Rafał Ruta

Personal information
- Full name: Rafał Ruta
- Date of birth: 24 October 1972 (age 52)
- Place of birth: Wieluń, Poland
- Height: 1.76 m (5 ft 9 in)
- Position(s): Midfielder

Senior career*
- Years: Team / Apps / (Gls)
- 1988: Motor Praszka
- 1989–1995: Stal Mielec / 177 / (8)
- 1996: Olimpia-Lechia Gdańsk / 14 / (1)
- 1996–1999: Polonia Warsaw / 35 / (0)
- 1999–2000: Ceramika Opoczno / 35 / (3)
- 2000–2001: Odra Wodzisław / 27 / (1)
- 2001–2002: Polonia Warsaw / 2 / (0)
- 2002–2003: Świt Nowy Dwór Mazowiecki / 28 / (5)
- 2004–2007: Polonia Mielec Chicago SC
- Total:  / 318 / (18)

= Rafał Ruta =

Polish footballer (born 1972)

Rafał Ruta (born 24 October 1972) is a Polish footballer who played as a midfielder.

==Biography==
Born on 24 October 1974, in Wieluń, Ruta started his career playing with local IV liga side Motor Praszka. After six months into his professional career, Ruta secured himself a move to I liga side Stal Mielec. Despite failing to make an appearance in his first six months at the club, he soon became an important player for Stal over the next few years. He made his Stal and I liga debut on 26 August 1989, playing in a 1–0 win against ŁKS Łódź. For a total of 7 seasons, Ruta was a consistent starter for Stal, playing in 177 I liga games and scoring 8 goals during this time.

In January 1996, Ruta joined fellow I liga team Olimpia-Lechia Gdańsk, making his debut against Stomil Olsztyn on 24 March 1996. Ruta made a total of 15 appearances and scored once during the six months he was a player for Olimpia-Lechia, with the team struggling during this time and eventually suffering relegation at the end of the season.

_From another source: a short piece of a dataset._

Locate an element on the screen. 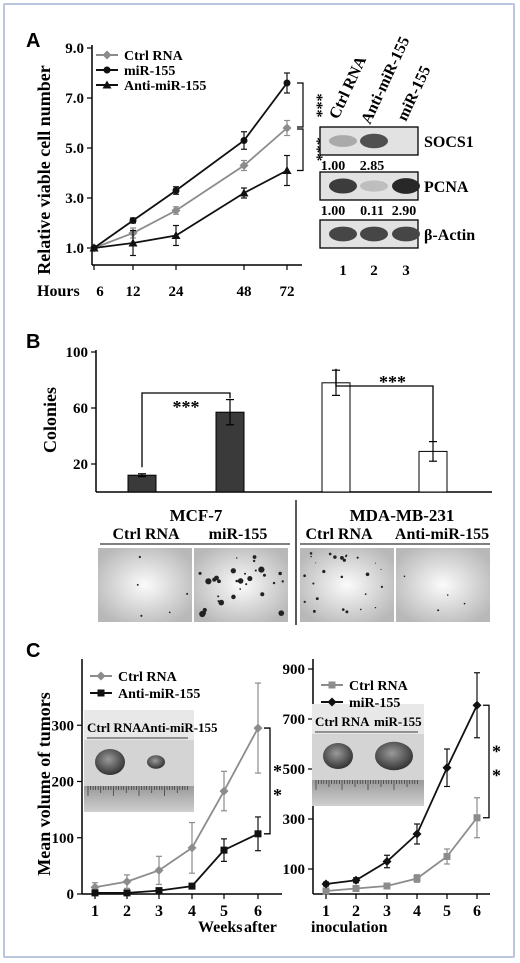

After Olimpia-Lechia's relegation led to the club being dissolved, Ruta joined 10 other former Olimpia-Lechia players in joining Polonia Warsaw for the upcoming season. In his first season with Polonia, he made 20 appearances in the I liga, before his influence on the first team decreased, making a further 15 appearances combined over the following 2 seasons.

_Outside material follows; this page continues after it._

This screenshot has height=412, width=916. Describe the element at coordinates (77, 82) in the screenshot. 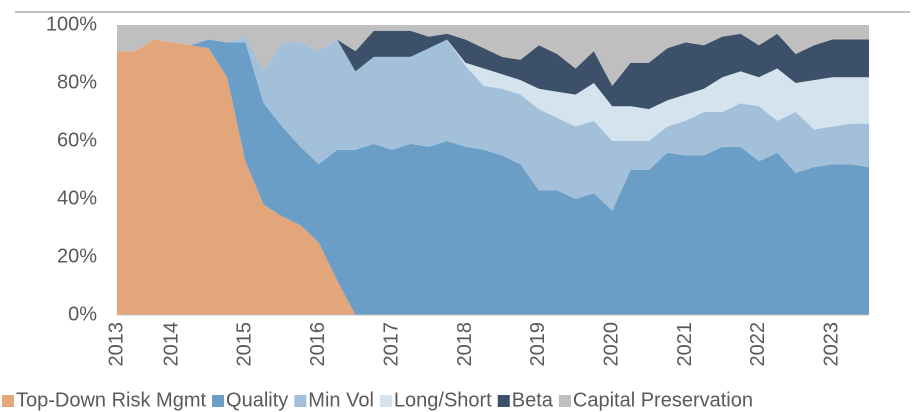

After his three seasons in the Polish capital, Ruta joined II liga side Ceramika Opoczno for the 1999–2000 season. He made 35 appearances and scored three goals for Ceramika during his one season with the club. Ruta returned to the I liga with Odra Wodzisław for the following season, playing 27 times and scoring a single goal with Odra. Ruta then returned to Polonia Warsaw but managed to only make 2 appearances during the season, eventually finding himself playing for the Polonia II team for the second half of the season. After his disappointing return to Polonia, Ruta joined Świt Nowy Dwór Mazowiecki. He had an impressive season with Świt, playing 28 times and scoring five goals for the club. At the end of the season, Świt was involved in a promotion play-off with Szczakowianka Jaworzno. Świt won 1–0, but the result was investigated for match fixing, with the final outcome including the lifetime bans of footballing activities in Poland for six players, one of them being Ruta. Due to the lifetime ban in his home country, Ruta moved to the United States, playing for Polonia Mielec Chicago SC over the following four seasons before finally retiring from playing.